FDA Case for Quality Pilot Summary, Learnings, and Next Steps. Watch for Free →
The Case for Quality pilot is a voluntary program taking place throughout 2018. Participation includes a capability maturity model integration framework to assess company’s ability to produce high-quality devices with ability to increase patient safety. Medical device companies participating in the pilot will forgo surveillance, post-approval, and risk-based FDA inspections. Additionally, participants benefit from streamlined submissions for manufacturing change notices, site changes, and PMA notifications.
The big idea behind the Case for Quality pilot is to establish initiatives in collaboration with industry to shift away from policing, compliance initiatives and ultimately improve patient outcomes. It is about enabling and encouraging partnerships between FDA and medical device companies.
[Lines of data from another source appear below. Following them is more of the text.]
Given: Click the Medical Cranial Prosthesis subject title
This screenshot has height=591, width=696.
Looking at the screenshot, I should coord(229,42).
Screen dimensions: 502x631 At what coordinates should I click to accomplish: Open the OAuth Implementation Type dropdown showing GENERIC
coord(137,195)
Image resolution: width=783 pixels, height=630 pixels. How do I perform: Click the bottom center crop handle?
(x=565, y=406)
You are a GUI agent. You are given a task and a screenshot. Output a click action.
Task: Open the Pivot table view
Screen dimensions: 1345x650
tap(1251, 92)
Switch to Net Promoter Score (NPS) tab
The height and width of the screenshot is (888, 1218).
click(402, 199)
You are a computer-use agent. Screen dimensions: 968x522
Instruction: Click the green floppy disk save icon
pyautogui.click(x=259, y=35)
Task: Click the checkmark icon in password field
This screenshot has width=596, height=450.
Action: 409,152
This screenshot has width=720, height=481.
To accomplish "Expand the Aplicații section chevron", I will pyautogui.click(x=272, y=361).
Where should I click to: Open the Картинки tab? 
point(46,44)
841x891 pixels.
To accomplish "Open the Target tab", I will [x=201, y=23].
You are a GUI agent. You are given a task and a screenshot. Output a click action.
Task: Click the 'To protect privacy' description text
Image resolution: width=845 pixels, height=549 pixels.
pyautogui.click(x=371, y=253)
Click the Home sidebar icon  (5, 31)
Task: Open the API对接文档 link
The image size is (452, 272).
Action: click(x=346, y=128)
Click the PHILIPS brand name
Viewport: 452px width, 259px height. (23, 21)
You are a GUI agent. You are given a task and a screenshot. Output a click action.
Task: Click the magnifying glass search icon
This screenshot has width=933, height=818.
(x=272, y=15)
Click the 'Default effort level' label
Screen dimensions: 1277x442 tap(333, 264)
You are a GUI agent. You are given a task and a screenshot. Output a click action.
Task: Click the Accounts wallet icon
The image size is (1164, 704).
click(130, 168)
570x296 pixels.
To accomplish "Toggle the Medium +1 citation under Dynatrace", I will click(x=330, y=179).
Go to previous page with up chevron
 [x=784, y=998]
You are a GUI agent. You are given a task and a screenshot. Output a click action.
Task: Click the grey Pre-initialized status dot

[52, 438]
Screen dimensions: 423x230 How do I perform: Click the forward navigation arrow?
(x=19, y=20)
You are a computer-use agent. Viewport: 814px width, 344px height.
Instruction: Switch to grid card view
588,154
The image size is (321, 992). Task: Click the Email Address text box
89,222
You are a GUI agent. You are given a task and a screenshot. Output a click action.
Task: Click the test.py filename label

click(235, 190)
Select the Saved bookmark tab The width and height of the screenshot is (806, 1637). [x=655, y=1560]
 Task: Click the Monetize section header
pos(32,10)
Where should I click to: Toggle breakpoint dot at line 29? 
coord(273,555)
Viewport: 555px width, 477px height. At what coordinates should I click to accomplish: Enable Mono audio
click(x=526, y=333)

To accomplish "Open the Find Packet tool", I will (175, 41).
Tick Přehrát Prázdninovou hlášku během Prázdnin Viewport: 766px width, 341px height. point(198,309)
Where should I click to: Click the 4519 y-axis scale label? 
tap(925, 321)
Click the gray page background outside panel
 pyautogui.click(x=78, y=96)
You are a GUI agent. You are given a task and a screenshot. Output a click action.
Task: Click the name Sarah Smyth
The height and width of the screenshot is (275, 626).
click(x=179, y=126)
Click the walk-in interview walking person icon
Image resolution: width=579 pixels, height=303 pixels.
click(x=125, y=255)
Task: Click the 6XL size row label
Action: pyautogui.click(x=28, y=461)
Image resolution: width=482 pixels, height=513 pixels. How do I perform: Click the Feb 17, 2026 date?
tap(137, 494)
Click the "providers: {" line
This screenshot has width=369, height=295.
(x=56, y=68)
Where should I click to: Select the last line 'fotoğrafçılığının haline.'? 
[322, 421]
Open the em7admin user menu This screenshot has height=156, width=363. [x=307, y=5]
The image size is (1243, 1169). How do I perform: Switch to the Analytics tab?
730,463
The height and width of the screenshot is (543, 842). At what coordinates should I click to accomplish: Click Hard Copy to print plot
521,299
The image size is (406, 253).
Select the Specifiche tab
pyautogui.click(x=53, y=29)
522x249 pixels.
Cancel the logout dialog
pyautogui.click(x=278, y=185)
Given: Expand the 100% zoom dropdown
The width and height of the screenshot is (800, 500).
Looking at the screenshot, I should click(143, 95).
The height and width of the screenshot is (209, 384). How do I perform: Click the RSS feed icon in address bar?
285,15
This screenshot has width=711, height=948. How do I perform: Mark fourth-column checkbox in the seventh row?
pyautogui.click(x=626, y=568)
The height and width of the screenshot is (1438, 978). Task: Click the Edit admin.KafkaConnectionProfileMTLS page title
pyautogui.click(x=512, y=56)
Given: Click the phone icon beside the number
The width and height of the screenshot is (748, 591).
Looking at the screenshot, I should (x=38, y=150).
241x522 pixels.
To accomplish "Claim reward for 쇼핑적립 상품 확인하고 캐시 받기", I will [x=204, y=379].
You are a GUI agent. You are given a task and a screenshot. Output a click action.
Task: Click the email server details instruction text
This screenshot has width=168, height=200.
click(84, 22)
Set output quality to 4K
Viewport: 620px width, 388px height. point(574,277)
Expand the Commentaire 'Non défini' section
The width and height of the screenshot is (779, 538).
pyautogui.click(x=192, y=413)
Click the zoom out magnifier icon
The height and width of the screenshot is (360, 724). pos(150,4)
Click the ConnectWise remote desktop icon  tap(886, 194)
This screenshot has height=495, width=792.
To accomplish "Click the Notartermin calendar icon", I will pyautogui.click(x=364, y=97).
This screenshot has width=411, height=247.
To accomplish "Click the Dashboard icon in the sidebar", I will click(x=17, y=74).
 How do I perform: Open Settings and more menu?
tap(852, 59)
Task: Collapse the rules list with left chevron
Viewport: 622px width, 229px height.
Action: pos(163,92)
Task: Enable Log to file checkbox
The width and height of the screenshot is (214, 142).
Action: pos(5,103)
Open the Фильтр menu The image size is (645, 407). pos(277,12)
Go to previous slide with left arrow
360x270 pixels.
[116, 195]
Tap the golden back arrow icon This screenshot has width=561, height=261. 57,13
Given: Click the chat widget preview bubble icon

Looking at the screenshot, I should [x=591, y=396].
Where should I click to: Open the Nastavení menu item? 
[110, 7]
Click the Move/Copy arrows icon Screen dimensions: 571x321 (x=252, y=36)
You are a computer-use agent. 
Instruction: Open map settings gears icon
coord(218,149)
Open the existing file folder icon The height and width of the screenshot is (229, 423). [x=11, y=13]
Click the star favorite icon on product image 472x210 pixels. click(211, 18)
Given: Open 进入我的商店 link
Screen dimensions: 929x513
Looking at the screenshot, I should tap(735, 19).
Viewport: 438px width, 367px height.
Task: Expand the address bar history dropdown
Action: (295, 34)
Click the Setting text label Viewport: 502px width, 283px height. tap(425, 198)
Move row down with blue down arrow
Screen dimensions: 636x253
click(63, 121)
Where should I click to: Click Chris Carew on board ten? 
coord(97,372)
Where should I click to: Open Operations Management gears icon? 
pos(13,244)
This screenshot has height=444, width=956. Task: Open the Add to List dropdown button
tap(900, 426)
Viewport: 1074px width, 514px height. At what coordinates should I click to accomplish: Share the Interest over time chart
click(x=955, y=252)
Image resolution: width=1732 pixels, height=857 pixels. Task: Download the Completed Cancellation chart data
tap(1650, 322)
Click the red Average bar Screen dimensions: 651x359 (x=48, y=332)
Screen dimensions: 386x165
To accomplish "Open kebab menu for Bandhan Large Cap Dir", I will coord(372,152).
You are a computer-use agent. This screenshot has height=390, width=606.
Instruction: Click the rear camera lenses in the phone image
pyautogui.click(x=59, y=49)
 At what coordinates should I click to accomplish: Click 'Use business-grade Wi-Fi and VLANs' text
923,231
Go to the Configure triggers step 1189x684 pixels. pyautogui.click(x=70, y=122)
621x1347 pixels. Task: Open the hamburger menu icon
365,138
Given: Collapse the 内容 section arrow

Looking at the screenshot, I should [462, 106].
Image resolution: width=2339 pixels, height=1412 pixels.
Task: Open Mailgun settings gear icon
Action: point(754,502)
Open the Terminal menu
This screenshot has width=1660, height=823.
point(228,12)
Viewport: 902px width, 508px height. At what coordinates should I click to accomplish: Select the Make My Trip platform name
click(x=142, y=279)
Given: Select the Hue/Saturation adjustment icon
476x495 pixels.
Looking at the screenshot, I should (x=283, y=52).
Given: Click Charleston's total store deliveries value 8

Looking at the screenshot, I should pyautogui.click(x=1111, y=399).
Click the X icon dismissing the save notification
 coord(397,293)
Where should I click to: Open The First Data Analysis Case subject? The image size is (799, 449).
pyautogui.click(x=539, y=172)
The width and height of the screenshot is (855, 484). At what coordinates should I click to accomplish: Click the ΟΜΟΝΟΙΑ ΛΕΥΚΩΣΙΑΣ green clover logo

Case for Quality is about driving better integrations within a company’s business systems and processes for how and why the work is being done in order to drive desired outcomes and results.
In addition to improving patient outcomes by focusing on true quality, there are additional benefits for both FDA and industry regarding resource constraints on both sides. FDA benefits from reduced load on CDRH resources and FTEs required for inspections and reviews of submissions. Medical device companies benefit from improving product and process quality.
Companies also benefit from reduced internal resource strain currently required to prepare and support submissions and compliance-based inspections. All of this is for the purpose of getting products to the patients who can benefit sooner. Another side benefit is that reducing time to market for companies will reduce operational expenses and result in revenue realization sooner.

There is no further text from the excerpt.